House Approves Costa Measure to Improve Transparency and Safety in Organ Transplant System
WASHINGTON - In a bipartisan vote this week, the House passed legislation containing Congressman Jim Costa’s (CA-21) Permanent OPTN Fee Authority Act, a key reform designed to improve safety, transparency, and reliability for patients waiting for organ transplants. The bill was included as Section 8 of the Mikaela Naylon Give Kids a Chance Act.
The Permanent OPTN Fee Authority Act, led by Reps. Costa (D-CA) and Beth Van Duyne (R-TX) in the House and Senator Ron Wyden (D-OR) in the Senate, authorizes the Secretary of Health and Human Services to collect registration fees directly from Organ Procurement and Transplantation Network (OPTN) members for each patient listed for transplant. This change ensures stable, transparent funding for OPTN operations and completes Congress’s bipartisan effort to modernize the U.S. transplant system following the 2023 law that ended the decades-long UNOS monopoly.
“As co-chair of the Organ and Tissue Transplantation Awareness Caucus, I know how critical it is that families waiting for a lifesaving organ can trust the system to be fair, transparent, and accountable.

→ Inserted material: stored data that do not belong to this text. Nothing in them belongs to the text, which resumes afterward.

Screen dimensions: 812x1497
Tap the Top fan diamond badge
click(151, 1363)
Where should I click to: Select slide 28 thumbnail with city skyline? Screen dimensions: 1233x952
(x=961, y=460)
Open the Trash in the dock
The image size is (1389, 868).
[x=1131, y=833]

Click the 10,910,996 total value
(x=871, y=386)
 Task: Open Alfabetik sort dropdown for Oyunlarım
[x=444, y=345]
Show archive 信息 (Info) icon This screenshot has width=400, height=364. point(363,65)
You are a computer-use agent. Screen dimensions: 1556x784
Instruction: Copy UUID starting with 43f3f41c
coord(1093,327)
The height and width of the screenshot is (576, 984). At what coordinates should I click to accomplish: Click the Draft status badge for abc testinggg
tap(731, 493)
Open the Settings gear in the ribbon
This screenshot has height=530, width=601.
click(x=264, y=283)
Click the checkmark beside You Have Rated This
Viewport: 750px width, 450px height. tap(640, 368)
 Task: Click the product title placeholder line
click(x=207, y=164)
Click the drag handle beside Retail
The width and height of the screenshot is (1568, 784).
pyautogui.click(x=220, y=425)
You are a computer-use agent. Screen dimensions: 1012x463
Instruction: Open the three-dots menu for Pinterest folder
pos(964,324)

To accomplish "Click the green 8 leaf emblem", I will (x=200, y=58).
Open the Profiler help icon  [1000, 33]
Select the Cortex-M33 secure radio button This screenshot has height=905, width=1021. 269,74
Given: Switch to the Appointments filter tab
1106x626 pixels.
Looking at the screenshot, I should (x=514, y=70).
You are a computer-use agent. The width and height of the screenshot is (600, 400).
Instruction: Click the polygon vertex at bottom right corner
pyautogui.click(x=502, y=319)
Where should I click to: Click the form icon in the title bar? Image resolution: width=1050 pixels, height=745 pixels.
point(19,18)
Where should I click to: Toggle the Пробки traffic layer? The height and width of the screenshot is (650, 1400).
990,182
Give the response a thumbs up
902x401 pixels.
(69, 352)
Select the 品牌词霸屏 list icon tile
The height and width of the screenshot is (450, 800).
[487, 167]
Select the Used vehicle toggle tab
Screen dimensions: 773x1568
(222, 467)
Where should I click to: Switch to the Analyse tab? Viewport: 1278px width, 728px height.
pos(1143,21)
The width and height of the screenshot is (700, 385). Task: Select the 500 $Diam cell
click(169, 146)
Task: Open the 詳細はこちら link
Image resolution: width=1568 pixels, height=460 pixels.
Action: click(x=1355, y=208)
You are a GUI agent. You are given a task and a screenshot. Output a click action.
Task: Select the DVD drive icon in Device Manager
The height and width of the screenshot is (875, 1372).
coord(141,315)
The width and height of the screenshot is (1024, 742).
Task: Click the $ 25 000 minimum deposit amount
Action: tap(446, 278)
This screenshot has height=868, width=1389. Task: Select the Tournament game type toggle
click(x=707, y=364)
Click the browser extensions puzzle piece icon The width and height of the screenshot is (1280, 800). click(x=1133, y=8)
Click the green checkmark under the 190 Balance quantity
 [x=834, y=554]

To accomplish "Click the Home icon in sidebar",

This bipartisan bill ensures that every dollar collected goes directly toward strengthening the network, improving outcomes, and giving patients the best possible chance at life,” said Congressman Costa.
BACKGROUND
The Organ Procurement and Transplantation Network (OPTN)was established by Congress in 1984 under the Health Resources and Services Administration (HRSA) to coordinate organ donation and transplantation nationwide. For 40 years, the United Network for Organ Sharing (UNOS) operated the entire OPTN under a single contract. Congressional and independent investigations revealed significant failures in technology, equity, governance, and oversight. In 2023, Congress passed bipartisan legislation to break up the monopoly and enable competitive contracting.
Why This Matters
- More than 100,000 Americans are waiting for a lifesaving organ transplant, and system reliability is critical.
- The reform builds on the bipartisan 2023 Securing the U.S. OPTN Act by giving HRSA—not a private contractor—permanent authority to collect and manage OPTN registration fees.
- It will require the OPTN’s one-time registration fee that transplant hospitals pay when listing a patient on the national waitlist to be reviewed and approved each year through the OPTN’s budget process, as recommended by the OPTN Finance Committee, approval by the OPTN Board, and final sign-off by HRSA.
- It ensures sustainable funding contributed by transplant hospitals, Organ Procurement Organizations, and member institutions.
- It increases transparency by requiring quarterly reporting of fees collected, activities funded, and public dashboards with key performance data such as organ utilization and discards.
The legislation is endorsed by UNOS, the AmericanKidneyFund, and the NationalKidneyFoundation, and now moves to the Senate for consideration.